De la nada, Carlos se metió en mi camino. Preocupado y conflictuado, me preguntó:
—Tú… ¿estás bien?
Mi padre también se acercó, fingiendo inquietud:
—Aurora…
Yo respondí, con una sonrisa de rabia:
—¿Y ustedes quiénes son? ¿Acaso los conozco?
La cara de Carlos cambió; los ojos se le enrojecieron, pero no dijo nada.
Mi padre suspiró:
—Aurora, no seas así. No importa lo que pase, sigo siendo tu padre. Eso nunca va a cambiar.
No quería ni mirarlos.
Cerré los ojos, agotada, y me acurruqué en el pecho de Mateo.

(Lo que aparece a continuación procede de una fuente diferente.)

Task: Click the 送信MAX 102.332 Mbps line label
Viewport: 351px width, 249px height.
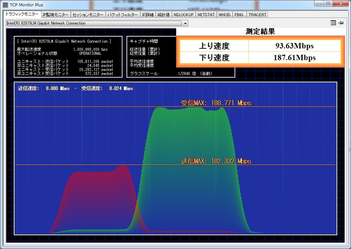Action: click(216, 161)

Él entendió, me abrazó fuerte y miró fijamente a mi padre y a Carlos:
—Desde hoy, Aurora no tendrá nada que ver con ustedes. No vuelvan a molestarla.
—No es eso, Mateo —intentó responder mi papá—, ella no entiende, pero ¿tú también…?
Mateo lo miró con irritación:
—Mi esposa no necesita que le digan si entiende o no. Si quieres seguir viviendo en Ruitalia, mejor cierra la boca.
Los labios de mi padre temblaron, pero no se atrevió a decir nada más.